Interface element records
######

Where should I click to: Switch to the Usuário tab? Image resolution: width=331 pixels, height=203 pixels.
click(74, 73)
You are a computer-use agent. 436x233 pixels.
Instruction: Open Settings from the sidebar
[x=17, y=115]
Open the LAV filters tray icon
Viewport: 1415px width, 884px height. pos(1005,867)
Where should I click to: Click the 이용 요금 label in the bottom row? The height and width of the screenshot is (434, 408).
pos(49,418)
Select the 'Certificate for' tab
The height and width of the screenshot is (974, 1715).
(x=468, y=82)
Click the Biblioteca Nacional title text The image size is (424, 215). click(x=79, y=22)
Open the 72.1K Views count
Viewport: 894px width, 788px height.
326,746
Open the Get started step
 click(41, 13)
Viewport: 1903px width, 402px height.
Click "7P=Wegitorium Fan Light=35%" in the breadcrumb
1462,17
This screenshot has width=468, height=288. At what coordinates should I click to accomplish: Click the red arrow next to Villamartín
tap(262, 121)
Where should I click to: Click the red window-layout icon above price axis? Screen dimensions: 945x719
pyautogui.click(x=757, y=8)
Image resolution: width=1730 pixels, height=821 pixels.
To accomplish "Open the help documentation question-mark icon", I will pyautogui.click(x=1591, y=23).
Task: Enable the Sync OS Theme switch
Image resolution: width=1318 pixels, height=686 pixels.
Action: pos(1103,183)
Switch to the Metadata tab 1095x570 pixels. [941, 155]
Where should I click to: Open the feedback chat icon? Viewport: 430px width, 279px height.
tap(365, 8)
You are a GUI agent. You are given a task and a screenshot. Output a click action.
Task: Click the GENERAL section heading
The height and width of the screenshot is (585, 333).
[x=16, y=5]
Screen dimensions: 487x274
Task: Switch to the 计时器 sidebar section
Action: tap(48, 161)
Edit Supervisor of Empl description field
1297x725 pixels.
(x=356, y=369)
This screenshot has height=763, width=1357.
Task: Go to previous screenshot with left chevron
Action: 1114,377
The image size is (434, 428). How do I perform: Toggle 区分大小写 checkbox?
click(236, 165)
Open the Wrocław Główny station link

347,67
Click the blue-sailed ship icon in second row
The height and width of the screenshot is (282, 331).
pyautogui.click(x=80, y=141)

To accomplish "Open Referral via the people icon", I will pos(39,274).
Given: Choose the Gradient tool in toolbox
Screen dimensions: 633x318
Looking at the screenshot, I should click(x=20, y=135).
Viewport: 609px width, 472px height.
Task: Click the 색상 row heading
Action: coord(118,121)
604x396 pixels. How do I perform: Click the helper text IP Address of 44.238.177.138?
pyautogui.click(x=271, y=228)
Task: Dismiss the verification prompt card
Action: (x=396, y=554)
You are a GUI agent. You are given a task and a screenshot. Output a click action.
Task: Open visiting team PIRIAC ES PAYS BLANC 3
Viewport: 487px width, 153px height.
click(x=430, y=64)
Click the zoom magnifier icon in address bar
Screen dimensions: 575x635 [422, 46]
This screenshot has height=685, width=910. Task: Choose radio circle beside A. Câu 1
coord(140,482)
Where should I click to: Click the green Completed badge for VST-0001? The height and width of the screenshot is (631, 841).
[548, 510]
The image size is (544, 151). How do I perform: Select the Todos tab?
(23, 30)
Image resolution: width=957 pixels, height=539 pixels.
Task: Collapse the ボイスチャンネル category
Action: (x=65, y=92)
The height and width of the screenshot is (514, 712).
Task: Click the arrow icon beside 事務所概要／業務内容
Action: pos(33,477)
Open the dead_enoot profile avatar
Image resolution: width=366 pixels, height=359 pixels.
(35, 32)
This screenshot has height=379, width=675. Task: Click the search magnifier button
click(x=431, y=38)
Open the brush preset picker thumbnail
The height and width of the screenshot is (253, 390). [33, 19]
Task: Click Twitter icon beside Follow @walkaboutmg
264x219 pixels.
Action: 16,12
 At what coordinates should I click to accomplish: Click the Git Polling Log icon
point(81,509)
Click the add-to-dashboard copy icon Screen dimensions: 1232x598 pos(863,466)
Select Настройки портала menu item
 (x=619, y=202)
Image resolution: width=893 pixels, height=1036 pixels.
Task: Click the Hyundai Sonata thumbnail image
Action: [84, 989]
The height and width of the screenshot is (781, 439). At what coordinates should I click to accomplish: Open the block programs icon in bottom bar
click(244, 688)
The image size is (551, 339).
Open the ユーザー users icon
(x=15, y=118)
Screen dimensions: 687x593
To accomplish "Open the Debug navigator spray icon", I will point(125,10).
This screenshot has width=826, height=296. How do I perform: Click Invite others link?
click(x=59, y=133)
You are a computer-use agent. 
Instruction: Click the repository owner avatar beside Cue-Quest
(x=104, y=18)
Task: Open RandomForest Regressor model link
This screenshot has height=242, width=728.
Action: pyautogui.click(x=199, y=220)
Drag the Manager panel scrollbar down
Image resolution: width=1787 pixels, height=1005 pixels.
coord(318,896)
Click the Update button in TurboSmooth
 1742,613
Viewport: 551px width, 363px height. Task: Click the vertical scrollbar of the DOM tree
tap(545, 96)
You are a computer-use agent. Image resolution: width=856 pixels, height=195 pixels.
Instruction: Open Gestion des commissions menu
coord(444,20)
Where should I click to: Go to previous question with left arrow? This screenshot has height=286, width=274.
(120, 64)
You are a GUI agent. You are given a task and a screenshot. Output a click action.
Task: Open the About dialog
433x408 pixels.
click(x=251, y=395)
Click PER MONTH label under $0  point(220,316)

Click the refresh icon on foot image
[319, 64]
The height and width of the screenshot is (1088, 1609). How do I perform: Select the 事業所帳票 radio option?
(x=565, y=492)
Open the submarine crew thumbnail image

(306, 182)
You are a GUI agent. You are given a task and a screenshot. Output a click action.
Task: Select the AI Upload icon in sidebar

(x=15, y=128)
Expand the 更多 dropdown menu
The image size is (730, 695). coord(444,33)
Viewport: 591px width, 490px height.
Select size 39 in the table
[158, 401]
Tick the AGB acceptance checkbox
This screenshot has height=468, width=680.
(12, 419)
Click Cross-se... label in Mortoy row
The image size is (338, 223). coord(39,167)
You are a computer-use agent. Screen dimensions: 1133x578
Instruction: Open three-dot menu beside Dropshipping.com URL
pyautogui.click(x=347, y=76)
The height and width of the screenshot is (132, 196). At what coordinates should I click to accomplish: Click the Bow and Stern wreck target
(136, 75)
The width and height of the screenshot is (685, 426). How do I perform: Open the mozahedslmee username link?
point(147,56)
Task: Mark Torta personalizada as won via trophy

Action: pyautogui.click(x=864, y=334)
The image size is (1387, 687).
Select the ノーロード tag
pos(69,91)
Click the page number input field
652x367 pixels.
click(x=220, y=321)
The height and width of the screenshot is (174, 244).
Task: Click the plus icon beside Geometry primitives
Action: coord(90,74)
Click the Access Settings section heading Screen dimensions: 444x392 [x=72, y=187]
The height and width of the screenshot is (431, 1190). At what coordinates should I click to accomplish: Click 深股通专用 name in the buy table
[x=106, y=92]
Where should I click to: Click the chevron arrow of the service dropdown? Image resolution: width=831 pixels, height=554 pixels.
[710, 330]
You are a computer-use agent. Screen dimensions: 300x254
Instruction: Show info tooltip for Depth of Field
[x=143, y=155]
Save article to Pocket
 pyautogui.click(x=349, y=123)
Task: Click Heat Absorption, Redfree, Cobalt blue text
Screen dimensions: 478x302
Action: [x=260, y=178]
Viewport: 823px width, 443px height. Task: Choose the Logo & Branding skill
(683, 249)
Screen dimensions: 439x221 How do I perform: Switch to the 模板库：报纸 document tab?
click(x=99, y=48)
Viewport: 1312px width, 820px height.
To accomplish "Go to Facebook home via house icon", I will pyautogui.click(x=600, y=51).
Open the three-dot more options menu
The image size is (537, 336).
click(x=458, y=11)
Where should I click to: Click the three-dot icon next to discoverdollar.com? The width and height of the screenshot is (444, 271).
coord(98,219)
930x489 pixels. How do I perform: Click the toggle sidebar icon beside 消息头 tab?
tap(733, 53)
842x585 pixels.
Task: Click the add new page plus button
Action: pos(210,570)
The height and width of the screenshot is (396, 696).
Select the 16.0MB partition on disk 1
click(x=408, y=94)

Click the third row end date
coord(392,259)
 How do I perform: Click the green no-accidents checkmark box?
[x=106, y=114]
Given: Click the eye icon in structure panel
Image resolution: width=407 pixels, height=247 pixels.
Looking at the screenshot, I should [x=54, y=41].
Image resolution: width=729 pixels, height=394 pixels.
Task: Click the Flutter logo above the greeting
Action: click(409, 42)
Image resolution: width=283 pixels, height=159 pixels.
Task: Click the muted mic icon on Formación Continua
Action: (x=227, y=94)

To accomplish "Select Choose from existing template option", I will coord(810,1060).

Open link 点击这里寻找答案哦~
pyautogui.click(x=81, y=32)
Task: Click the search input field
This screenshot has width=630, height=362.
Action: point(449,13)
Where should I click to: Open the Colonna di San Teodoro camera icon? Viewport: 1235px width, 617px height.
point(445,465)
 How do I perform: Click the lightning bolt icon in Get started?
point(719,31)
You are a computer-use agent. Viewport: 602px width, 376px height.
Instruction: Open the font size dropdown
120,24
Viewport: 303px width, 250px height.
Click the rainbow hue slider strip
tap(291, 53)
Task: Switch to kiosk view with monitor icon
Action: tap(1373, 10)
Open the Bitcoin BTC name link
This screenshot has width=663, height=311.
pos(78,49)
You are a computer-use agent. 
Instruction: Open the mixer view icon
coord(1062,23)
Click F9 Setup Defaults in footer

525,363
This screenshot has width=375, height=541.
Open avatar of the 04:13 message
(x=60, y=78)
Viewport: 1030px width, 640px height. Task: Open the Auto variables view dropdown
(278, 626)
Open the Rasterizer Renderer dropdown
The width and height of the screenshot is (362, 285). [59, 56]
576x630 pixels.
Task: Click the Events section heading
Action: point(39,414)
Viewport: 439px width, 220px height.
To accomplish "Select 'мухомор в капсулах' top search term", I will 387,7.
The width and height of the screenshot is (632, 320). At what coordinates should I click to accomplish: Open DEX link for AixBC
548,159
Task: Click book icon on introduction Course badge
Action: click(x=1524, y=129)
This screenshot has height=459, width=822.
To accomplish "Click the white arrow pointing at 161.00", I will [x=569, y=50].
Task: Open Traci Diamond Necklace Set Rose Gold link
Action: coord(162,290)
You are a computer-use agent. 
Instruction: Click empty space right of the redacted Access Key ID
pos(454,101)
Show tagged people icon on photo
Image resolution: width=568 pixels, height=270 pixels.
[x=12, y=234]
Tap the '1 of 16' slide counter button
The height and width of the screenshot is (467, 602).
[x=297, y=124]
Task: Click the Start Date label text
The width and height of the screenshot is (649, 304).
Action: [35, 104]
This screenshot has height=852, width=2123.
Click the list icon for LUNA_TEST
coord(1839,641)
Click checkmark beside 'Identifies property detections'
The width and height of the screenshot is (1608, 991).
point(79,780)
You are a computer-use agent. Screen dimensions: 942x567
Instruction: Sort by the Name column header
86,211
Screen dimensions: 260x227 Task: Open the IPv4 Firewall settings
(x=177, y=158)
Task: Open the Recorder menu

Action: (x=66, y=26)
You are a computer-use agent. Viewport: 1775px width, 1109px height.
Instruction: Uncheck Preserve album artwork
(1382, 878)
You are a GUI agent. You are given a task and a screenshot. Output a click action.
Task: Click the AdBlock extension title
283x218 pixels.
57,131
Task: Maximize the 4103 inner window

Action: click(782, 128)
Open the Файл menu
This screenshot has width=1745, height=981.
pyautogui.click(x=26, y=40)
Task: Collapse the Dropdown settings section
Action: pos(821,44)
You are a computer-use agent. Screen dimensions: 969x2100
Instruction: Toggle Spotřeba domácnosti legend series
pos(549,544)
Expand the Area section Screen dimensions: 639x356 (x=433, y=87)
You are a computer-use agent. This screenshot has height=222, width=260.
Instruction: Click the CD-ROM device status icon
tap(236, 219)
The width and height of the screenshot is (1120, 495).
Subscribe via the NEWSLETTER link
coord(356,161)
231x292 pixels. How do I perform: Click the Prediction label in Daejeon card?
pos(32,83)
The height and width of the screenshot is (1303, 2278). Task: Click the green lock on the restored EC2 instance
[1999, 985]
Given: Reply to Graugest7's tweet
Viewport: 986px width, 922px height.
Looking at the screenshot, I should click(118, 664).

######

THE TASK: Present the entries above as a numbered list, from the line containing "Show tagged people icon on photo" up to and including the line containing "Expand the Area", leaving out blank lines.

PROBLEM SOLUTION:
1. Show tagged people icon on photo
2. Image resolution: width=568 pixels, height=270 pixels.
3. [x=12, y=234]
4. Tap the '1 of 16' slide counter button
5. The height and width of the screenshot is (467, 602).
6. [x=297, y=124]
7. Task: Click the Start Date label text
8. The width and height of the screenshot is (649, 304).
9. Action: [35, 104]
10. This screenshot has height=852, width=2123.
11. Click the list icon for LUNA_TEST
12. coord(1839,641)
13. Click checkmark beside 'Identifies property detections'
14. The width and height of the screenshot is (1608, 991).
15. point(79,780)
16. You are a computer-use agent. Screen dimensions: 942x567
17. Instruction: Sort by the Name column header
18. 86,211
19. Screen dimensions: 260x227 Task: Open the IPv4 Firewall settings
20. (x=177, y=158)
21. Task: Open the Recorder menu
22. Action: (x=66, y=26)
23. You are a computer-use agent. Viewport: 1775px width, 1109px height.
24. Instruction: Uncheck Preserve album artwork
25. (1382, 878)
26. You are a GUI agent. You are given a task and a screenshot. Output a click action.
27. Task: Click the AdBlock extension title
28. 283x218 pixels.
29. 57,131
30. Task: Maximize the 4103 inner window
31. Action: click(782, 128)
32. Open the Файл menu
33. This screenshot has width=1745, height=981.
34. pyautogui.click(x=26, y=40)
35. Task: Collapse the Dropdown settings section
36. Action: pos(821,44)
37. You are a computer-use agent. Screen dimensions: 969x2100
38. Instruction: Toggle Spotřeba domácnosti legend series
39. pos(549,544)
40. Expand the Area section Screen dimensions: 639x356 (x=433, y=87)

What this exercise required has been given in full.